On ne peut évidemment faire une critique d'un thriller érotique en passant sous silence les scènes «torrides» (les guillemets sont intentionnels). En effet, malgré une bande-annonce plutôt prometteuse, Babygirl déçoit en partie, notamment par des choix musicaux clichés qui brisent l'ambiance des scènes plus intimes. Alors que ces moments pourraient (peut-être?) devenir plus excitants après de (trop) longs préliminaires, l'ambiance est soudainement brisée par «Never Tear Us Apart» de INXS ou pire, «Father Figure» de George Michael. Pourtant, ce dernier titre est bien choisi. En effet, si vous pensiez voir un film sur les conquêtes d'une cougar digne de ce nom, vous serez déçus. Il s'agit ici plutôt d'une pauvre femme victime de ses «Daddy Issues'. Mais c'est là toute la complexité du personnage joué par Nicole Kidman.
Elle incarne Romy, une PDG très influente, qui entame malgré les risques et les préjugés une liaison avec un stagiaire beaucoup plus jeune (Harris Dickinson). L'actrice, qui porte évidemment l'entièreté du film sur ses épaules (et sur tout son corps dénudé), réussit à nous convaincre de la crise existentielle de Romy, de sa soif de pouvoir, de son mal-être, de ses traumatismes et de ses peurs, mais semble souvent emprunter un peu de tout à ses précédents rôles plus marquants. Impossible de ne pas revoir la femme rangée qui fantasme sur un autre homme que son mari dans Eyes Wide Shut (1999).
______
Exercice proposé 1: Extrayez de la critique de Babygirl le passage qui va de «On ne peut évidemment» à «par Nicole Kidman.».
Le texte et les enregistrements n'ont aucun rapport entre eux.
______
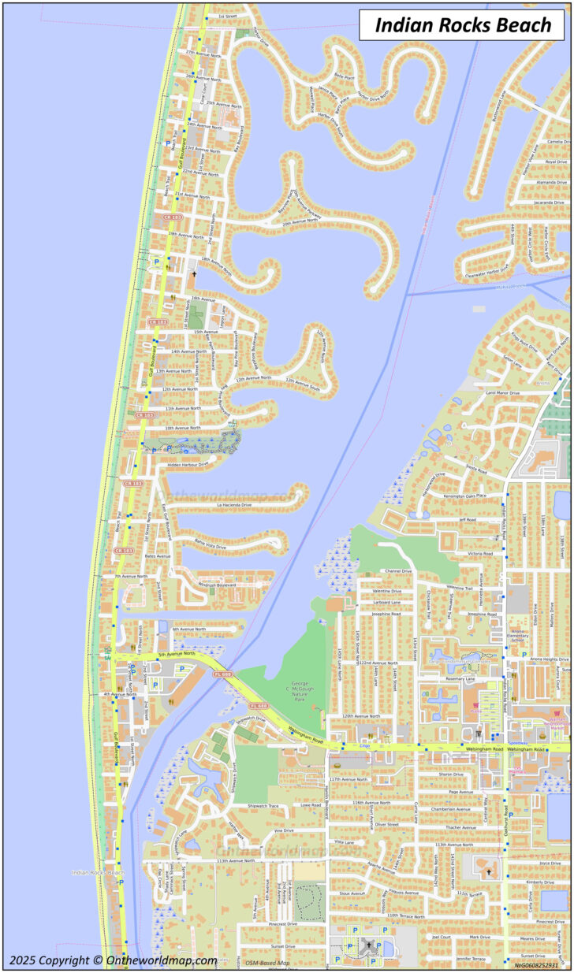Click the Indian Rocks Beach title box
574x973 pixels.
click(x=463, y=24)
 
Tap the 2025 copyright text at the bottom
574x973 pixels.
click(x=114, y=960)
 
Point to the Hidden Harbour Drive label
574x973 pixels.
click(x=188, y=465)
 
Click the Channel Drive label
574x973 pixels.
click(x=397, y=571)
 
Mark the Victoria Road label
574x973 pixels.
click(x=480, y=554)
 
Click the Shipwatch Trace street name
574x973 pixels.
click(x=263, y=806)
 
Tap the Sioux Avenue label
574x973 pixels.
click(x=352, y=893)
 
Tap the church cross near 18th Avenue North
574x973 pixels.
click(x=194, y=273)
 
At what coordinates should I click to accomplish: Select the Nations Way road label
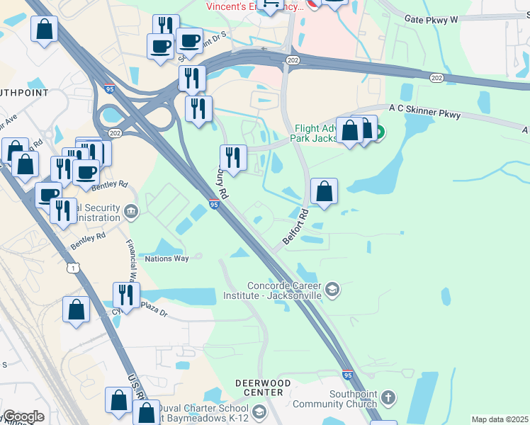click(x=167, y=259)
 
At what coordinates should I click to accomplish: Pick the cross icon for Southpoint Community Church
click(x=387, y=397)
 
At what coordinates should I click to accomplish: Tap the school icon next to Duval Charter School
click(x=258, y=412)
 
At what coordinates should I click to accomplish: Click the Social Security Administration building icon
click(x=131, y=211)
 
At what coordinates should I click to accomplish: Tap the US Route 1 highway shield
click(x=73, y=268)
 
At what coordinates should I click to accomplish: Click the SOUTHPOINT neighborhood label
click(x=24, y=93)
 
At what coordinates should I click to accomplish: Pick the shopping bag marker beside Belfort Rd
click(x=324, y=191)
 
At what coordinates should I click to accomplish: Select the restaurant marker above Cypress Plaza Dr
click(x=126, y=295)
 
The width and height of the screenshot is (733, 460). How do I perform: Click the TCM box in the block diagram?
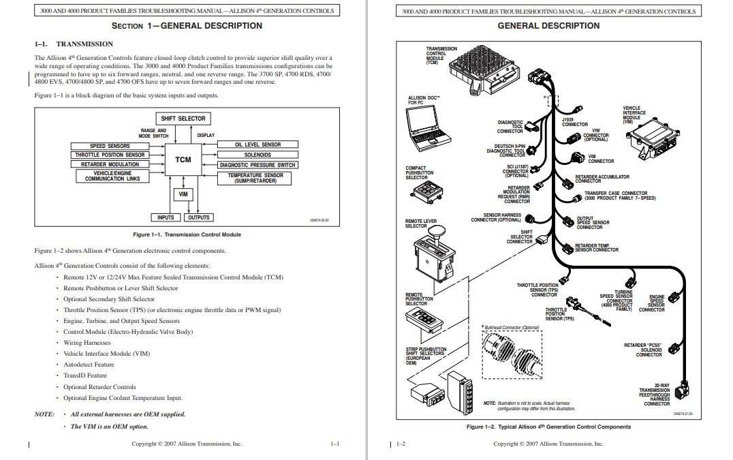tap(183, 160)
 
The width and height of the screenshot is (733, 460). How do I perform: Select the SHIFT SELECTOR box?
tap(183, 119)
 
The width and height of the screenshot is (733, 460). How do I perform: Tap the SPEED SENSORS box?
tap(110, 146)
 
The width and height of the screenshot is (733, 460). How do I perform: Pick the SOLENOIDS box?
tap(258, 155)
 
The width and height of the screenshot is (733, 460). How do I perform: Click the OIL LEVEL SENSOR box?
tap(258, 144)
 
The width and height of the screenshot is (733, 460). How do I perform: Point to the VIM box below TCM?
tap(183, 194)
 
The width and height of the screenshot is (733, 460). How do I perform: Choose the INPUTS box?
tap(166, 218)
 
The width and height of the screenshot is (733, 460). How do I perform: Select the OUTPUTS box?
tap(198, 218)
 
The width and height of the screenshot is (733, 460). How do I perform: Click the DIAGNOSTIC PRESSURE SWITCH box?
tap(258, 165)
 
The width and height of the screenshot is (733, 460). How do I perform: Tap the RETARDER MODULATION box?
tap(110, 165)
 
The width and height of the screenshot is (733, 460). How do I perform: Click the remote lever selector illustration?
tap(435, 256)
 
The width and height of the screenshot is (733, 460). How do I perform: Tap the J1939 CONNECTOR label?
tap(574, 122)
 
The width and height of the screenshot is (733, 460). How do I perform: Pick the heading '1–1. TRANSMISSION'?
tap(74, 44)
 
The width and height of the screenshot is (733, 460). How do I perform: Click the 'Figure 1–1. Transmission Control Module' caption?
tap(187, 234)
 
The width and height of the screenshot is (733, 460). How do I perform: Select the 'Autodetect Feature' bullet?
tap(89, 365)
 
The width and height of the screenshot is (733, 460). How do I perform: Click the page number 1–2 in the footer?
tap(401, 444)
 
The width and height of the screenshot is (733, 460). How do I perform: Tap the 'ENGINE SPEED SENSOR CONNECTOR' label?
______
Exercice proposé 2: Recopiez sans rien changer, dans les enregistrements, les lignes allant de la ligne contenant «At what coordinates should I click to accomplish: Tap the US» à la ligne contenant «click(x=24, y=93)», ces deux lignes comprises.

Réponse rédigée 1:
On ne peut évidemment faire une critique d'un thriller érotique en passant sous silence les scènes «torrides» (les guillemets sont intentionnels). En effet, malgré une bande-annonce plutôt prometteuse, Babygirl déçoit en partie, notamment par des choix musicaux clichés qui brisent l'ambiance des scènes plus intimes. Alors que ces moments pourraient (peut-être?) devenir plus excitants après de (trop) longs préliminaires, l'ambiance est soudainement brisée par «Never Tear Us Apart» de INXS ou pire, «Father Figure» de George Michael. Pourtant, ce dernier titre est bien choisi. En effet, si vous pensiez voir un film sur les conquêtes d'une cougar digne de ce nom, vous serez déçus. Il s'agit ici plutôt d'une pauvre femme victime de ses «Daddy Issues'. Mais c'est là toute la complexité du personnage joué par Nicole Kidman.

Réponse rédigée 2:
At what coordinates should I click to accomplish: Tap the US Route 1 highway shield
click(x=73, y=268)
 
At what coordinates should I click to accomplish: Click the SOUTHPOINT neighborhood label
click(x=24, y=93)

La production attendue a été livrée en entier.